Just then, Ace noticed that Clawrence hadn't actually been charging at him at all. He had simply been dashing to the edge of the arena in order to catch what appeared to be a massive golden Viking helmet dropping out of the sky. As soon as he caught it, Thor's voice once again shook the arena: "INVINCIBILITY! HU HA HA HA HA HA!"
Ace sighed and shook his head. "Well. That sure sucks. WHOA!" He jumped away just in time as Clawrence came zipping past once again.
"WAAAHOOOOO!!! Hey, Ace, isn't this fun?!"
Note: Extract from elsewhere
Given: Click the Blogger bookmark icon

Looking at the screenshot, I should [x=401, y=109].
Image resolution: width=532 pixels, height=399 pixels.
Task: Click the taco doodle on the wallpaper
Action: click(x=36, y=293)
Ace couldn't answer, as he was busy sucking into his ray gun the dust cloud left behind by the boisterous crab. He checked the weapon display. "Yes! The shotgun blast! I've got an idea! Oh, here he comes again!" Clawrence barely missed trampling him for a third time. But, this time, the Earthling space hero managed to open fire with his new weapon, successfully knocking off the helmet. "Now's my chance. I HAVE YOU NOW!" As Clawrence came back for another pass, Ace engaged his secondary weapon . . .
. . . and nothing happened. Ace once again dove out of harm's way (but just barely, as Clawrence was getting more accurate with each run) and then checked his weapon display. "OH NO!" he gasped, "I accidentally pressed the Triangle button again! I DISCARDED THE SHOTGUN BLAST! NOOOOOOOO!!!" His attention thus distracted, Ace became a sitting duck for Clawrence's next attack. The enormous crab once again reversed direction and began to charge . . .
. . . only to find himself dashing uncontrollably right past his opponent, through the arena wall, and over the edge of the cliff. "OH, CRAP! I accidentally pressed the X button twice! I didn't mean to hit the Turbo! CUUUUUURRRRRSSSSEEEEEEEeeeeeeeeeesss . . . !!!"
Dumbfounded, Ace sat cross-legged on the ground as he listened to the fading voice of his self-disqualifying competitor. He vaguely noticed Thor walk up to him. After staring at him for a few seconds in silence, he managed to say, "Uuuuhhh . . . ?"
Thor ignored Ace's victory speech. "Congratulations. You have defeated Clawrence. More or less. Certainly no FLAWLESS VICTORY."
Ace scratched his head. "So, does this mean I advance to the next round?"
Thor raised an eyebrow. "Next round? There is no next round. This was the qualifying test for a mission. You were the only one who managed to dodge that crab's attacks well enough to survive. So, we're going to give you a fighter craft, and you're going to use those skills to avoid getting killed while infiltrating the heart of an invading force. Watch out for the buzzsaws, by the way. Oh, and if you have too much trouble with the ship's controls and your whole thing with not having 3 right thumbs, we can patch that for you (you wuss)." Thor headed back to his official's podium. "All right, so now I'll announce your next task:
ACE ARMSTRONG vs. the ALIEN SCUMBAGS!"
. . .
Meanwhile, at the foot of the cliff, a voice piped up from the bottom of a smoldering crater: "Oh, hey, I found a huge red gem! And, look, a pearl necklace! OWW--what the--??? Is it raining coconuts down here?! And *gasp* GOLD!"
Well, so there's my "origin story" for two Minis, plus a cameo from a third. I hope people enjoy it. If so, then maybe I'll think of something else to post. For this one, some ideas popped into my head, and I felt like putting them down into a little comedy. If people don't enjoy this, well, then I'm sorry, and I won't do it again.